Agustín era lo que cualquier madre llamaría una mala influencia. Fumaba, tomaba, probablemente repartía droga en la colonia. No obstante, era una persona recta en su trato con las personas. Era incluso amable con todos los compañeros de clase, aunque la escuela le importara un carajo. Cosechando su amistad, obtuve inmunidad por algún tiempo. Incluso el trato de los compañeros hacia mi persona se vio modificado favorablemente. A pesar de ello, no me atreví a aclarar las cosas con Alicia, asumiendo por entero la derrota en ese frente.

Entonces un profesor encontró a Agustín en un aula vacía mientras una compañera de clase se la chupaba. El que la morra fuera hija de un diputado solo provocó un escándalo mayor, que resultó en la expulsión de mi protector. Supe tiempo después que tras este nuevo traspié académico prefirió emigrar a Estados Unidos para afiliarse a la misma pandilla que su hermano. La temporada de caza se reanudó, si bien fue poco el impacto logrado en el ánimo general, mi imagen personal engrandecida por contar con el favor de Agustín.

A un costado de la cancha, las burlas fueron ahora para Roberto. Estaba por perder su primer partido en la escuela. Furioso, comenzó a insultar a sus compañeros de equipo, quienes comenzaron a dominar la posesión del esférico, sin lograr acercarse con peligro.

Entonces Lauro robó el balón a Omar y se encarreró por la banda. Con un recorte se quitó a Cesar y con un túnel despachó a Yahir. A Milton fue al que no se pudo quitar y que fue llevándolo hacia la línea final. El resto de mi equipo se lanzó al frente, esperando cabecear el centro. La pelota nunca se elevó. El pase retrasado se dirigió hacia mí. Aceleré para alcanzar a dar el punterazo. La pelota pasó entre las piernas de Roberto. Exageré la celebración de la victoria, gritándole el gol a Roberto a escasos centímetros de su cara, gotas de saliva impactando sobre su anaranjada piel. Se sintió mucho mejor que la cachetada. Alcanzamos a despachar con marcadores de 2-0 a otro par de retas antes de que el timbre nos llamara de regreso a clases.

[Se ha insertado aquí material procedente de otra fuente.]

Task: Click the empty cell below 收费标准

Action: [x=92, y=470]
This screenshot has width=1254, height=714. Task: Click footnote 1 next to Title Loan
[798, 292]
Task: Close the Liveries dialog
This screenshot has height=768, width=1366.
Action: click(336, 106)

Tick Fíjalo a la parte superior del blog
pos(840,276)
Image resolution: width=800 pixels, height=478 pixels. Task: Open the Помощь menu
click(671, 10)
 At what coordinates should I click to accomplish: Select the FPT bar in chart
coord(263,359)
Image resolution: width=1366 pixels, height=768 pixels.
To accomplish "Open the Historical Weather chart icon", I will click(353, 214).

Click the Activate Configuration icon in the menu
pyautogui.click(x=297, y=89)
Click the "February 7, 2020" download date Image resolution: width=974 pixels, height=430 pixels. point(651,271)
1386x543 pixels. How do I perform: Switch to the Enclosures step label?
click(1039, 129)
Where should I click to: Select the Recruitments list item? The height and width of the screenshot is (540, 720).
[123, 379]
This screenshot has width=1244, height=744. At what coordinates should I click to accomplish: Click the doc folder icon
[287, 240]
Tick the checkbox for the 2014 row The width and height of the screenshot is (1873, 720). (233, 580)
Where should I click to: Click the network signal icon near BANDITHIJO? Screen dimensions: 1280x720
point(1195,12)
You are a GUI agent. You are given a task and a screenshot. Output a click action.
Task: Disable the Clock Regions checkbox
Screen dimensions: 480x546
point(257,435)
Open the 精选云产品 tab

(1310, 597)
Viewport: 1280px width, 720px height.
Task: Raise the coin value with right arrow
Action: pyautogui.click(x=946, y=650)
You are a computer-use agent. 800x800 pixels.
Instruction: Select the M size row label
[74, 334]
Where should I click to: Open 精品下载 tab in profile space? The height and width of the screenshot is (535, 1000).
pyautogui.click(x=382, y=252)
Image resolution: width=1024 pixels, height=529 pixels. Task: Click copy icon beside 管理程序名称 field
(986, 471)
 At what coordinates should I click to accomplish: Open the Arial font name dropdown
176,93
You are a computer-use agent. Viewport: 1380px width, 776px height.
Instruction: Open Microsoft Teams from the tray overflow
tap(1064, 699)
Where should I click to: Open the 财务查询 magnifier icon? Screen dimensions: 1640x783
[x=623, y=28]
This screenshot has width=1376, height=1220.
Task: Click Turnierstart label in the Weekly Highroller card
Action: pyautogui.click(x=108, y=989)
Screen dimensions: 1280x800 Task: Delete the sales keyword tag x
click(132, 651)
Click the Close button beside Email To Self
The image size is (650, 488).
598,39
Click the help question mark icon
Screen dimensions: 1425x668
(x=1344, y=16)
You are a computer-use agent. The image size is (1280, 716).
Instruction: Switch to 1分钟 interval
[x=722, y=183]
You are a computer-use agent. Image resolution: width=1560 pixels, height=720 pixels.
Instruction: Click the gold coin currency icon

Roberto hubo de aguantar las burlas por el resto del día, mientras que a mi no dejaron de alabarme la proeza. Casi hizo que valiera la pena la verguiza que me dio al salir de clase.

 

 

Héctor Ortiz nació en Tijuana en 1993. Es egresado de la Licenciatura en Derecho por la Universidad Autónoma de Baja California (UABC). Fue reportero para Semanario ZETA de 2014 hasta marzo de 2018, donde anteriormente colaboró con una columna semanal. Ha participado en talleres de narrativa con los escritores Eduardo Antonio Parra y Sidharta Ochoa. Es autor de cuentos inéditos.